**TASK BRIEF:** Reproduce the records below verbatim, starting at the first line and ending at the line that contains "(x=95, y=273)".

Dataset excerpt
* BEGIN *
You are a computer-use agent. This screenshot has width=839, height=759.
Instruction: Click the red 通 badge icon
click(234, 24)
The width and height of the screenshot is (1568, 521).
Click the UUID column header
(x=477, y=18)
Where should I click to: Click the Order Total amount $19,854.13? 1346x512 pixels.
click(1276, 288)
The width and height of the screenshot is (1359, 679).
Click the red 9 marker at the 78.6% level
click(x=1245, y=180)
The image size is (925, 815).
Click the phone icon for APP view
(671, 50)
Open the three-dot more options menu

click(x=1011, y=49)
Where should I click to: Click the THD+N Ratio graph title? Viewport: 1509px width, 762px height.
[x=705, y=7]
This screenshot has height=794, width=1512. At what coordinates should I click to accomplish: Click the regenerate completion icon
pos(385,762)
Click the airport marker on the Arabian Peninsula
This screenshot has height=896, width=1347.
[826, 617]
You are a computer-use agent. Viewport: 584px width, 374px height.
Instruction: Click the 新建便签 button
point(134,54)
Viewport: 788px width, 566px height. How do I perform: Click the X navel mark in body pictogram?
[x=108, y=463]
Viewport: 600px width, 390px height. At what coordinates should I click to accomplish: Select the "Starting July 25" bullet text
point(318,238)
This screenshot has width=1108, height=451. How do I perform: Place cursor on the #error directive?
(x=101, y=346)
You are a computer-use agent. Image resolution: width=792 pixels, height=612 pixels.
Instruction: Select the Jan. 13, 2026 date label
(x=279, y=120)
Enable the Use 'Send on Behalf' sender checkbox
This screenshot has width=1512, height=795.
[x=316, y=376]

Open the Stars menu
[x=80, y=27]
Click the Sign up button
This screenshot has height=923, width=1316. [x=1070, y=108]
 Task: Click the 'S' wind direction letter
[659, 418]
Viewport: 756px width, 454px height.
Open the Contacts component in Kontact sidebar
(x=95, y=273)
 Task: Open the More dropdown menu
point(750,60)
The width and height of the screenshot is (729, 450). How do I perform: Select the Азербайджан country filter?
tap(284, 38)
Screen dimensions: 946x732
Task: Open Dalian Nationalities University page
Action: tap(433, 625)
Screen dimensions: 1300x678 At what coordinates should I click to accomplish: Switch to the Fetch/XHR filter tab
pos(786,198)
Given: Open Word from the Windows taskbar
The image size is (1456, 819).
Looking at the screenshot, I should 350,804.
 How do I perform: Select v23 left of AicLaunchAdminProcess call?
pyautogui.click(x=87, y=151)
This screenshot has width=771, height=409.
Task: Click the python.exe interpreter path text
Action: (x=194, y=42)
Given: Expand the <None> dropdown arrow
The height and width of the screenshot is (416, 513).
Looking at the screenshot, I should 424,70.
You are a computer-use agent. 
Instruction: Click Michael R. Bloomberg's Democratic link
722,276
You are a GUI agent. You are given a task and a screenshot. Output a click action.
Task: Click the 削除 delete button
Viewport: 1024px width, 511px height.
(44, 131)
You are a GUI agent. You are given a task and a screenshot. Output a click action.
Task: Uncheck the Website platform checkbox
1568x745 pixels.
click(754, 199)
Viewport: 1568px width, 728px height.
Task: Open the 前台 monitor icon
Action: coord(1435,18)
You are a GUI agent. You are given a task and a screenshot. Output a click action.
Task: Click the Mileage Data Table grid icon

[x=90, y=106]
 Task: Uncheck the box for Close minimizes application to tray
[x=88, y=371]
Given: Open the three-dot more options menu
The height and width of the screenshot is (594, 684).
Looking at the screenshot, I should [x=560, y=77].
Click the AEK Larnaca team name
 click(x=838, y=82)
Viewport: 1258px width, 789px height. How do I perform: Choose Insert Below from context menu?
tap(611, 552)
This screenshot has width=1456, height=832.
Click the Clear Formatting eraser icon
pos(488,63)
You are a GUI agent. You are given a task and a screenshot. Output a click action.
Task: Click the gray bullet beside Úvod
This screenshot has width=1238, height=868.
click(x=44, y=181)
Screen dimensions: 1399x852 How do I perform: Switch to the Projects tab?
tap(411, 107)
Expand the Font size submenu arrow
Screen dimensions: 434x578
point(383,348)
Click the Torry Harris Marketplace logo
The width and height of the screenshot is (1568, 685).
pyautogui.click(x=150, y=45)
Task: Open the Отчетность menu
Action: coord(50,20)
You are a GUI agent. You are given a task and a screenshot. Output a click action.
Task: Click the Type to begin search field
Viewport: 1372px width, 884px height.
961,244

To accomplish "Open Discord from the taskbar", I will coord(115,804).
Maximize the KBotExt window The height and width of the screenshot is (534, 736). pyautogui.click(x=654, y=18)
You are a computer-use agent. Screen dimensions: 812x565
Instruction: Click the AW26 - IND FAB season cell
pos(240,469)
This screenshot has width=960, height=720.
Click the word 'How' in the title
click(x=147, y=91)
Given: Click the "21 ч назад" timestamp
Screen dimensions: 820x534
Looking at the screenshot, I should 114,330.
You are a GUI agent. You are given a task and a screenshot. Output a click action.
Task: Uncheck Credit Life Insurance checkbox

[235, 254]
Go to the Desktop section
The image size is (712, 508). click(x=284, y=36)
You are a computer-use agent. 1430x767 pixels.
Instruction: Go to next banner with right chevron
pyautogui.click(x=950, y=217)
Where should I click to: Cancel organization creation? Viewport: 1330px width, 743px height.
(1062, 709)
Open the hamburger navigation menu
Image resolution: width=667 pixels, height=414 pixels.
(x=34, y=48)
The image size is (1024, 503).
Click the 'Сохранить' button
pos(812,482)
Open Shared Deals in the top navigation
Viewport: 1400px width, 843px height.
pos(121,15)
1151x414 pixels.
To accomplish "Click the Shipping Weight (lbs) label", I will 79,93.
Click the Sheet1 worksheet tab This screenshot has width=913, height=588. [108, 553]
* END *
**RESPONSE TO THIS TASK:**
You are a computer-use agent. This screenshot has width=839, height=759.
Instruction: Click the red 通 badge icon
click(234, 24)
The width and height of the screenshot is (1568, 521).
Click the UUID column header
(x=477, y=18)
Where should I click to: Click the Order Total amount $19,854.13? 1346x512 pixels.
click(1276, 288)
The width and height of the screenshot is (1359, 679).
Click the red 9 marker at the 78.6% level
click(x=1245, y=180)
The image size is (925, 815).
Click the phone icon for APP view
(671, 50)
Open the three-dot more options menu

click(x=1011, y=49)
Where should I click to: Click the THD+N Ratio graph title? Viewport: 1509px width, 762px height.
[x=705, y=7]
This screenshot has height=794, width=1512. At what coordinates should I click to accomplish: Click the regenerate completion icon
pos(385,762)
Click the airport marker on the Arabian Peninsula
This screenshot has height=896, width=1347.
[826, 617]
You are a computer-use agent. Viewport: 584px width, 374px height.
Instruction: Click the 新建便签 button
point(134,54)
Viewport: 788px width, 566px height. How do I perform: Click the X navel mark in body pictogram?
[x=108, y=463]
Viewport: 600px width, 390px height. At what coordinates should I click to accomplish: Select the "Starting July 25" bullet text
point(318,238)
This screenshot has width=1108, height=451. How do I perform: Place cursor on the #error directive?
(x=101, y=346)
You are a computer-use agent. Image resolution: width=792 pixels, height=612 pixels.
Instruction: Select the Jan. 13, 2026 date label
(x=279, y=120)
Enable the Use 'Send on Behalf' sender checkbox
This screenshot has width=1512, height=795.
[x=316, y=376]

Open the Stars menu
[x=80, y=27]
Click the Sign up button
This screenshot has height=923, width=1316. [x=1070, y=108]
 Task: Click the 'S' wind direction letter
[659, 418]
Viewport: 756px width, 454px height.
Open the Contacts component in Kontact sidebar
(x=95, y=273)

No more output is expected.